In più il dato forte, che nasce dalla “povertà”: tre persone su dieci rinunciano a curarsi.

È una delle facce che mostra la povertà “silenziosa” che colpisce chi magari ha un lavoro, ma non ce la fa lo stesso a arrivare a fine mese. E tutto questo innesca enormi problemi psicologici che stanno “atterrando” una intera generazione.

Sulla scia di queste parole, così dure e pronunciate per la prima volta da questo arcivescovo, che sicuramente era presente nella città, ma non era mai stato così esplicito e dettagliato, così “politico”, la processione parte dal sagrato della grande cattedrale e sfila verso il mare, dove celebrerà il rapporto laborioso tra la città, il mare, il porto, che è la sua anima.

Uno dietro l’altro sfilano i grandi Cristi nella processione delle Casacce, il Cristo risorto di Savona, quello di san Biagio di Valpolcevera , di Sampierdarena, seguiti da quelli di Acquasanta, di Mele, di Fabbriche, fino a quello storico di santa Zita.

L’urna con le ceneri di Giovanni Battista, circondata dalle tonache del clero genovese e seguita dalla sindaco e da Bucci, viaggia fino al bordo del Porto Antico. E’ il momento solenne della benedizione tra porto e città, che, dopo quelle parole, ha un senso diverso, molto diverso.

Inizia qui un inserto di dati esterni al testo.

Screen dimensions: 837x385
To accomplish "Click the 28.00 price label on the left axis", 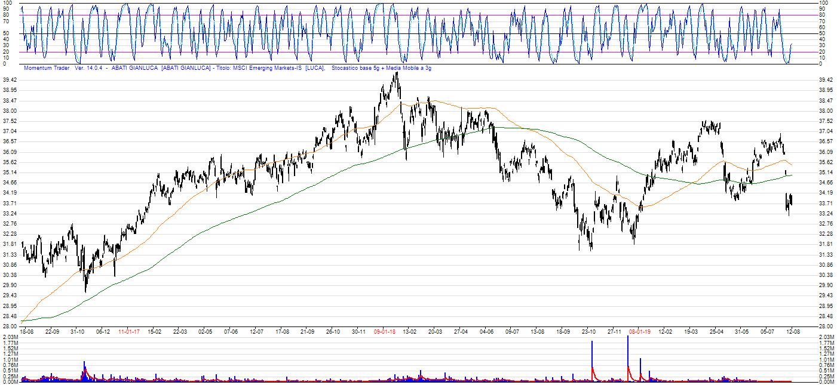I will pos(10,327).
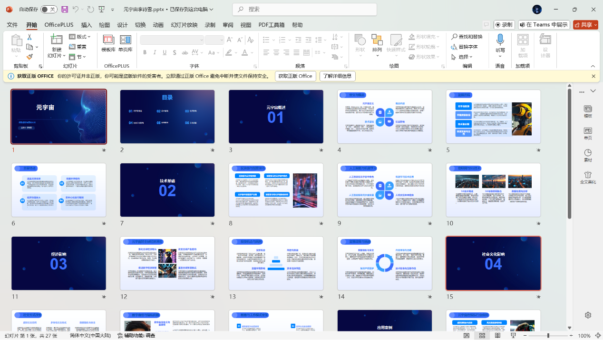603x340 pixels.
Task: Open the 插入 Insert tab
Action: coord(87,25)
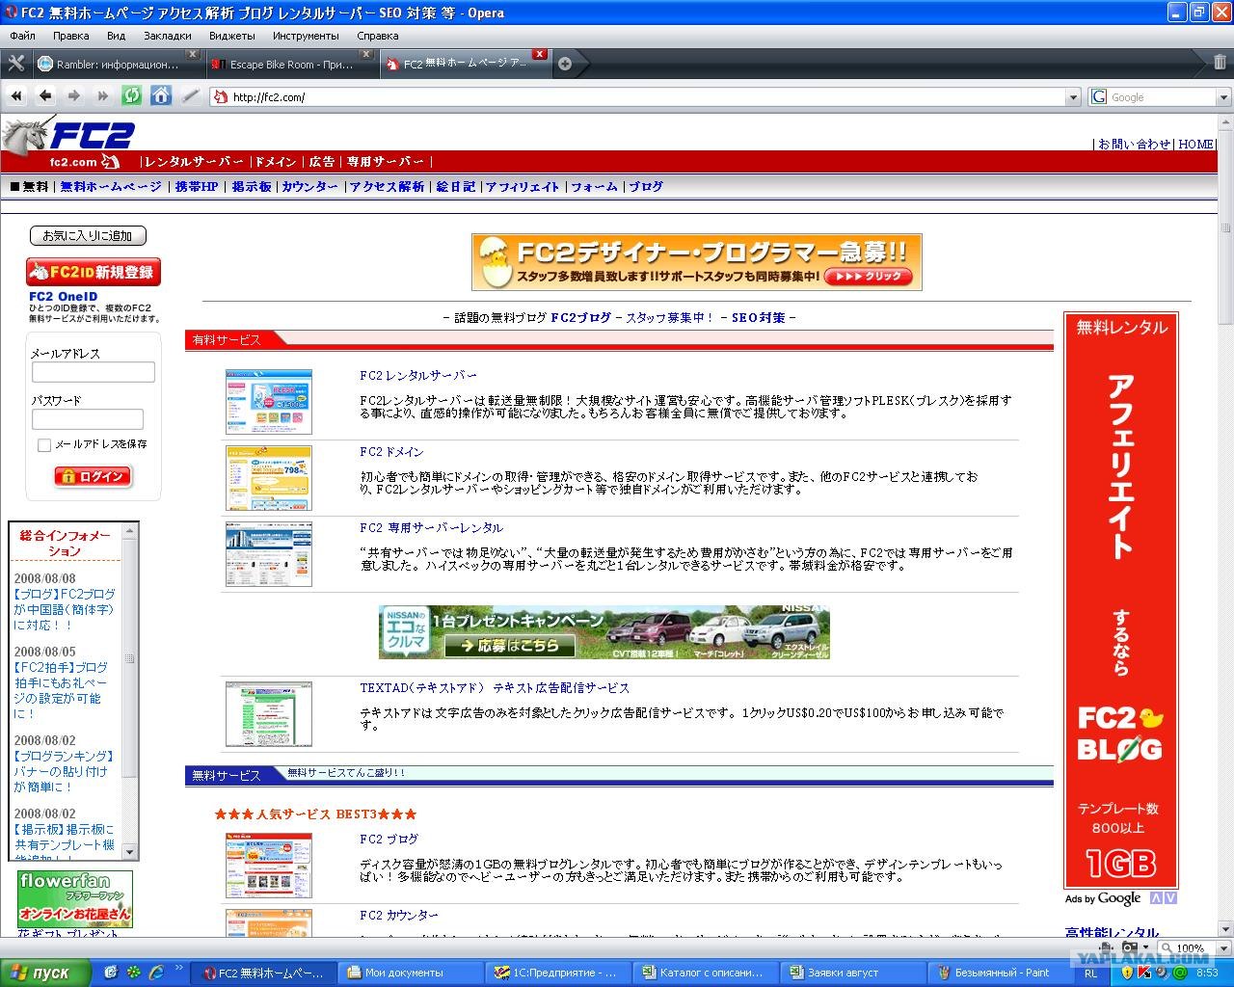Open a new tab with plus icon

pos(565,64)

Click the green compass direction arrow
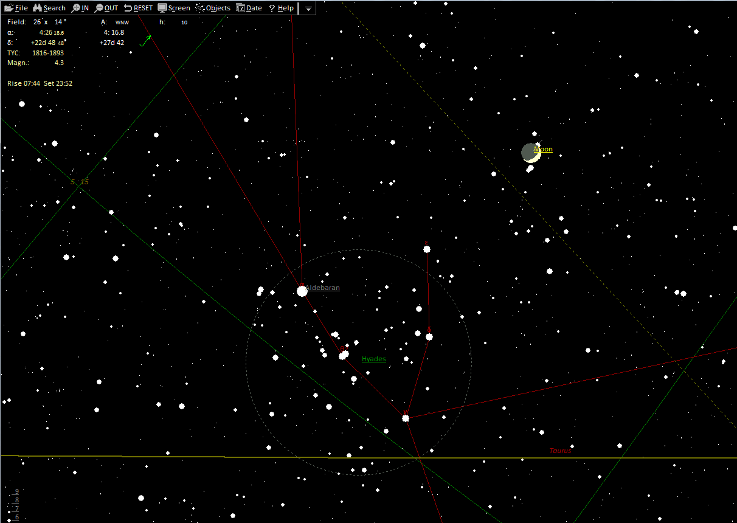(145, 41)
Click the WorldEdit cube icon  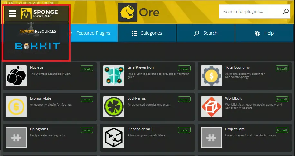(x=211, y=107)
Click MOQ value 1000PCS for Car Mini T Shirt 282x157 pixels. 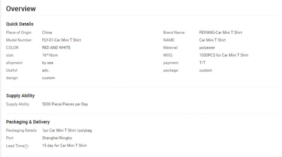(224, 55)
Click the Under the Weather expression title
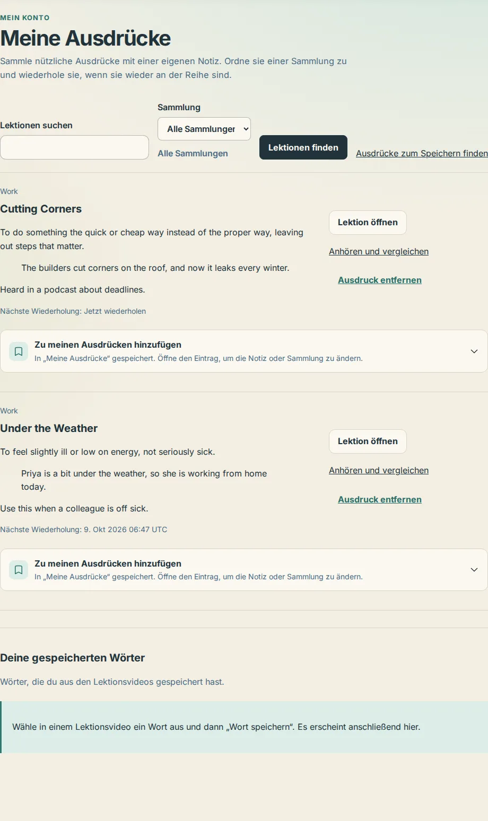488x821 pixels. (49, 428)
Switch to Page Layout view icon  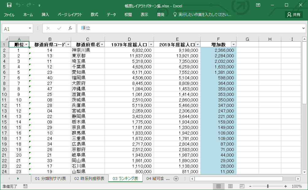(230, 186)
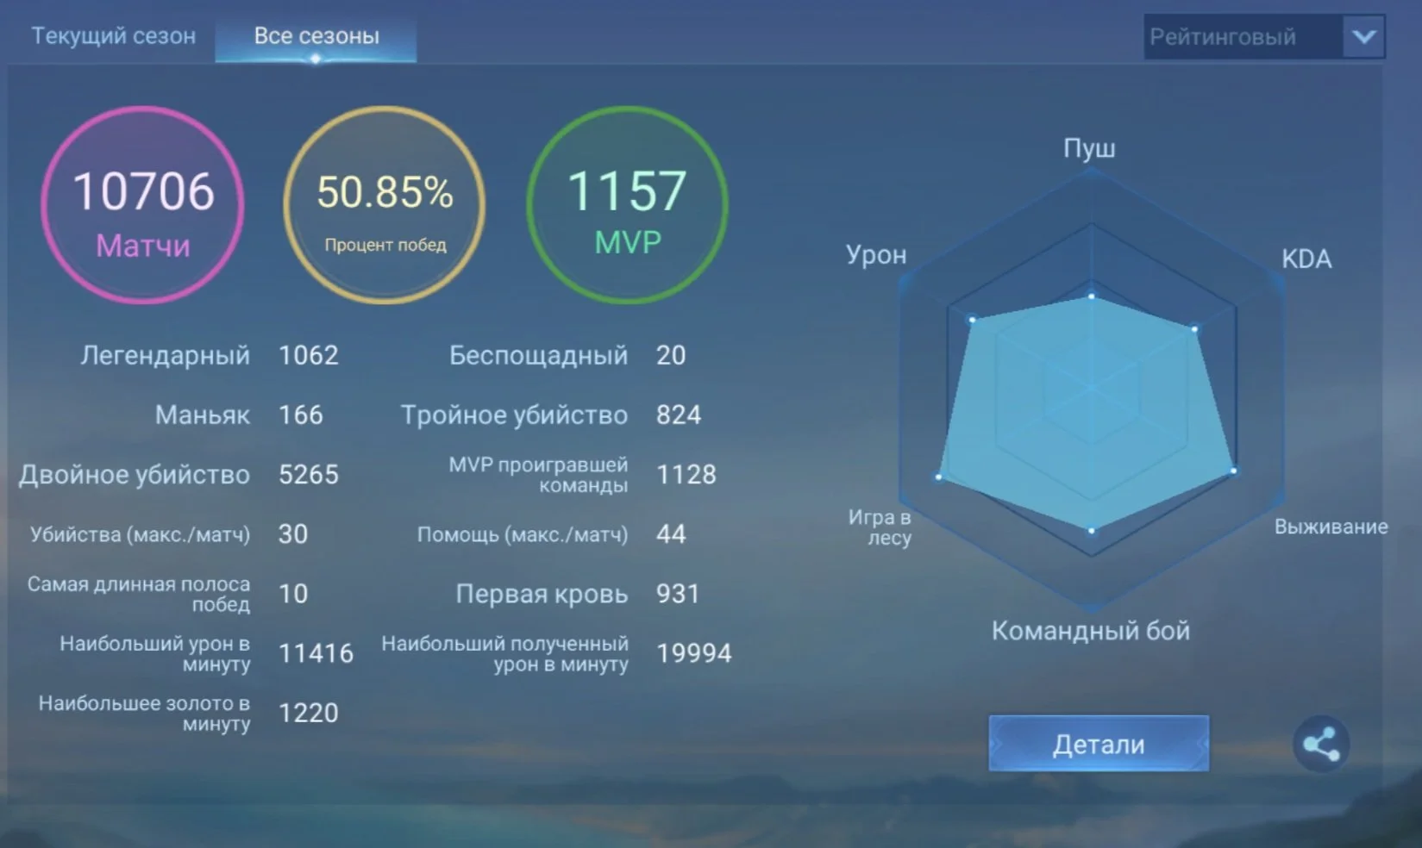Click the Двойное убийство 5265 stat

pyautogui.click(x=179, y=474)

Poi la processione torna verso la cattedrale per l’atto finale.

Il giorno prima il grande falò di San Giovanni era stato l’inizio della festa patronale. La fiamma era salita dritta e decisa, segno di tempi positivi che si preparano, secondo gli aruspici di questa tradizione molto popolare. Le parole “forti” del frate vescovo in questa luce scuotono ancora di più non solo i fedeli di san Giovanni ma tutto un mondo.